- **Exercise aim**: What lines below hold the string "beside"? Copy them all.

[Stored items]
=== Begin Enclosure ===

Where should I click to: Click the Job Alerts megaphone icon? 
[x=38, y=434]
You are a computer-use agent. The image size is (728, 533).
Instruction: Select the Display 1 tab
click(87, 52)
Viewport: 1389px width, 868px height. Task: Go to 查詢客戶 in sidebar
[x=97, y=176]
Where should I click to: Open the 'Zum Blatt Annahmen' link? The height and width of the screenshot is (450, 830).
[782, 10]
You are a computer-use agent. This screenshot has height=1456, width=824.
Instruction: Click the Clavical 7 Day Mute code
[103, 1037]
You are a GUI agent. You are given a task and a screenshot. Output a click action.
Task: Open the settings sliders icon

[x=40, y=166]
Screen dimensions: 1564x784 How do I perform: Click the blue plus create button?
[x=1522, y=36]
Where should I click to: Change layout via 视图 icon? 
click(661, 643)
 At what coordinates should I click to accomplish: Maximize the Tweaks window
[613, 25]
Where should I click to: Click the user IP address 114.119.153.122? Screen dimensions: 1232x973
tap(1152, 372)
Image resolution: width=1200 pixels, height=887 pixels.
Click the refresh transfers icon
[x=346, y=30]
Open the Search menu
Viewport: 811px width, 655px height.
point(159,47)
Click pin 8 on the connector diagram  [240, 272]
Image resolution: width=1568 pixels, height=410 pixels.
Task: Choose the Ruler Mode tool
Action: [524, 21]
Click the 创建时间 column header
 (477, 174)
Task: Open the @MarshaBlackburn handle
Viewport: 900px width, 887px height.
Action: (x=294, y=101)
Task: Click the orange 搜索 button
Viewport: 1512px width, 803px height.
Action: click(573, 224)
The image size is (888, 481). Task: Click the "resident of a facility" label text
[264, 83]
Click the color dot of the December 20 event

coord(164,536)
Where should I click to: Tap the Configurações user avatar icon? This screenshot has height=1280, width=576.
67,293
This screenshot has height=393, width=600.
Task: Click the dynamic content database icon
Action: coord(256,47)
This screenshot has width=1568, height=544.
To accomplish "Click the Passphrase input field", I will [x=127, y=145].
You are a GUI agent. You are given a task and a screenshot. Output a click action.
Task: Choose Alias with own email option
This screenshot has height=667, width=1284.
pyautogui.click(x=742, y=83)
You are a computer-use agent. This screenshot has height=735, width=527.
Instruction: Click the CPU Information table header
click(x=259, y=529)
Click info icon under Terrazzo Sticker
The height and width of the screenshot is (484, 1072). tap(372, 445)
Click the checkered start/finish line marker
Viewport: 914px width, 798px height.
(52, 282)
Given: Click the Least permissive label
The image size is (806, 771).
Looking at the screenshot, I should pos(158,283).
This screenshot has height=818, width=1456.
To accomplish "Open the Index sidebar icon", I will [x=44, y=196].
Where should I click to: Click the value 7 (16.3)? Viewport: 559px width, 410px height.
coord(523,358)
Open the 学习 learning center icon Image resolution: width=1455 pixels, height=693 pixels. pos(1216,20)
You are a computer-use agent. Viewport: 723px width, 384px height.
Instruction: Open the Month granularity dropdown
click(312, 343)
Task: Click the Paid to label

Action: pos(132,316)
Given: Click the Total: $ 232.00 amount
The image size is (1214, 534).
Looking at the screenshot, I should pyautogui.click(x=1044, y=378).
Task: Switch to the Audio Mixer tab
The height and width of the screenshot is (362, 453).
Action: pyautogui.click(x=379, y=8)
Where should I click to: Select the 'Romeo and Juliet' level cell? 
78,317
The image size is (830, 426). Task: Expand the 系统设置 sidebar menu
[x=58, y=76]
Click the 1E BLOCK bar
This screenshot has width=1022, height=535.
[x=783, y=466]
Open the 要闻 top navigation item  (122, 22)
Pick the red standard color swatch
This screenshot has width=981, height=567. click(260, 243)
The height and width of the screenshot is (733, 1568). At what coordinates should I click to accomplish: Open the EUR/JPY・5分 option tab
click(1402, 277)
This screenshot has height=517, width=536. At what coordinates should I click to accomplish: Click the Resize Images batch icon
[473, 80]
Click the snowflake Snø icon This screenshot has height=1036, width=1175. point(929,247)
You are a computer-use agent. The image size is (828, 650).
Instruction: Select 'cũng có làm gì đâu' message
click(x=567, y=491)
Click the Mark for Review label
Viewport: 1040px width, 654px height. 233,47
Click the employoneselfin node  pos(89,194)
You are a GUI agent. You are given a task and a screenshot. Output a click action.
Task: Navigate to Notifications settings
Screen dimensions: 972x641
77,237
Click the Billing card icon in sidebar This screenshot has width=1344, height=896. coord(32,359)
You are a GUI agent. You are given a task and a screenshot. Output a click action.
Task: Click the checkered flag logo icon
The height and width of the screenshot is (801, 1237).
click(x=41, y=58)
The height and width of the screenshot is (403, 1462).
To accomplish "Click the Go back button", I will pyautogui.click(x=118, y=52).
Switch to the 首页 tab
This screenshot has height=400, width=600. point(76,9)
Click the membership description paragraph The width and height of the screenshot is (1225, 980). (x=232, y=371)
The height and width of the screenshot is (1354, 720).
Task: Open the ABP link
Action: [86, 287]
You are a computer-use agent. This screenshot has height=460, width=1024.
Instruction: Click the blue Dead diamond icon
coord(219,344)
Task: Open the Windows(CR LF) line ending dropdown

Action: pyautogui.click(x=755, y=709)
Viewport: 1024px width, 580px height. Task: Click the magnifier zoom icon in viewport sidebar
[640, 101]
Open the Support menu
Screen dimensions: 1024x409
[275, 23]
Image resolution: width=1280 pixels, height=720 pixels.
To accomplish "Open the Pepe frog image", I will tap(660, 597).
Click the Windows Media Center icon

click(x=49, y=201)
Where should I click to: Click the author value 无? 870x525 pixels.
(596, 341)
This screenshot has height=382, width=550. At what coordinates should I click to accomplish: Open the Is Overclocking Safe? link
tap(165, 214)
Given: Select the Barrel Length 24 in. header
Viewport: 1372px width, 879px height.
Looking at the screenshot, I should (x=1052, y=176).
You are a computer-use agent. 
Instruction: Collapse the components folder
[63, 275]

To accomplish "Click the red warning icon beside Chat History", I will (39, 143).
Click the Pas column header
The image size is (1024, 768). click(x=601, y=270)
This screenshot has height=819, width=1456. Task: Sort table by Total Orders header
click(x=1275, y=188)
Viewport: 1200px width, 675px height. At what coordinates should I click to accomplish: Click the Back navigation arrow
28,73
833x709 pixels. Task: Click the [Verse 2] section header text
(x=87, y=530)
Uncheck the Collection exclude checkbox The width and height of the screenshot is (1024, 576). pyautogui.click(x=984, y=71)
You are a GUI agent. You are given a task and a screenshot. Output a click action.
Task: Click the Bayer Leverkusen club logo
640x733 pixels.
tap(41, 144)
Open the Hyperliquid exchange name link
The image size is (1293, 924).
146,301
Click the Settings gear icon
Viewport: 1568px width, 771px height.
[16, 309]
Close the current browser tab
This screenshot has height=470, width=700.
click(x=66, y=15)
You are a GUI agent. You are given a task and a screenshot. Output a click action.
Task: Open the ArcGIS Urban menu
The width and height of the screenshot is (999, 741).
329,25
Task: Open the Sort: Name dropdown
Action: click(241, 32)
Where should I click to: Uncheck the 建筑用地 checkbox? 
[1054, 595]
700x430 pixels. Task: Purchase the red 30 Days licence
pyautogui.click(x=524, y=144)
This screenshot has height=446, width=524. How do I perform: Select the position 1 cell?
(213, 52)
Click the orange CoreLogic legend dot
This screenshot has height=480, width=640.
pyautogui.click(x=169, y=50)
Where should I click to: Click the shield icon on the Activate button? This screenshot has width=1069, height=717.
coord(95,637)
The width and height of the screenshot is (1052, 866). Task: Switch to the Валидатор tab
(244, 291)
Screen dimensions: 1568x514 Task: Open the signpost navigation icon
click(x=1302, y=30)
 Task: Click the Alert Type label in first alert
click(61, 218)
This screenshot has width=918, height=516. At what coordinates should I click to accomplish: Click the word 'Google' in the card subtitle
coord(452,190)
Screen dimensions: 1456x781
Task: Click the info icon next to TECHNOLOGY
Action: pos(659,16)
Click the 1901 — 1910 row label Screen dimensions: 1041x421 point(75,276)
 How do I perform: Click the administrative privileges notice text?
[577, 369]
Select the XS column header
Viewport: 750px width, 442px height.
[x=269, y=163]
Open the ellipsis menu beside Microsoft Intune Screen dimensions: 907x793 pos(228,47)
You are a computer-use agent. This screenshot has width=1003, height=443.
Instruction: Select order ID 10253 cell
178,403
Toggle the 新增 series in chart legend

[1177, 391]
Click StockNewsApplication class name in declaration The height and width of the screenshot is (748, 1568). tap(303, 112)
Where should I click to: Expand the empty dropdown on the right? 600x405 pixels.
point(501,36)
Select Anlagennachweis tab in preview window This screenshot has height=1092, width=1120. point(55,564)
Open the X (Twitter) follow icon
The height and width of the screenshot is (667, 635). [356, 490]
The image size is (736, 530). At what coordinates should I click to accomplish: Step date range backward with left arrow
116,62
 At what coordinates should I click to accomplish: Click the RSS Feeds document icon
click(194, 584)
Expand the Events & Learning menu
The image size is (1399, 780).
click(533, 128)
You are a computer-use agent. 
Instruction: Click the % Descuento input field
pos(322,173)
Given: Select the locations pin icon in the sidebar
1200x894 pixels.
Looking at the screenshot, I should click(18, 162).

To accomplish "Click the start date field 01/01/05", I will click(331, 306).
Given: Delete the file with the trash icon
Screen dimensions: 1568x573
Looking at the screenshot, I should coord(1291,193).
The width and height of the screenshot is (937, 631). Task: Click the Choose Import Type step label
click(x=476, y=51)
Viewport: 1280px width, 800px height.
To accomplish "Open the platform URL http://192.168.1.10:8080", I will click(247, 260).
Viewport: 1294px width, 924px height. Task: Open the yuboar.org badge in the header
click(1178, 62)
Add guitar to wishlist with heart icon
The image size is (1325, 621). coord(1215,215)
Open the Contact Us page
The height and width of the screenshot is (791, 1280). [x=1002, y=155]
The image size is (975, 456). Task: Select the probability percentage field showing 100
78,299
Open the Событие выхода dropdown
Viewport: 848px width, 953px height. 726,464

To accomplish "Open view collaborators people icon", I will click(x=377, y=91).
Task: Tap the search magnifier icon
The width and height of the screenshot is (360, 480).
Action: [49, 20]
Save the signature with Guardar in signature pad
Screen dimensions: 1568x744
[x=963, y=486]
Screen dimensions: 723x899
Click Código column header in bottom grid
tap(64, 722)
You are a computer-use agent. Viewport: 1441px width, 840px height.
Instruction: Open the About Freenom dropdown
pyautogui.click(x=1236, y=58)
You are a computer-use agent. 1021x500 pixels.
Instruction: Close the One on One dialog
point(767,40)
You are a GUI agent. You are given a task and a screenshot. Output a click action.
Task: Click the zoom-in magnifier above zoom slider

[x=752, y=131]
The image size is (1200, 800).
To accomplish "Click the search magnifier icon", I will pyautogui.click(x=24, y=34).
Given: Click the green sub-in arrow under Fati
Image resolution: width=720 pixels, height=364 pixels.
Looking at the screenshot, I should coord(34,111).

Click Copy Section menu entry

=== End Enclosure ===

- **Answer space**:
To accomplish "Click the red warning icon beside Chat History", I will (39, 143).
Open the ellipsis menu beside Microsoft Intune Screen dimensions: 907x793 pos(228,47)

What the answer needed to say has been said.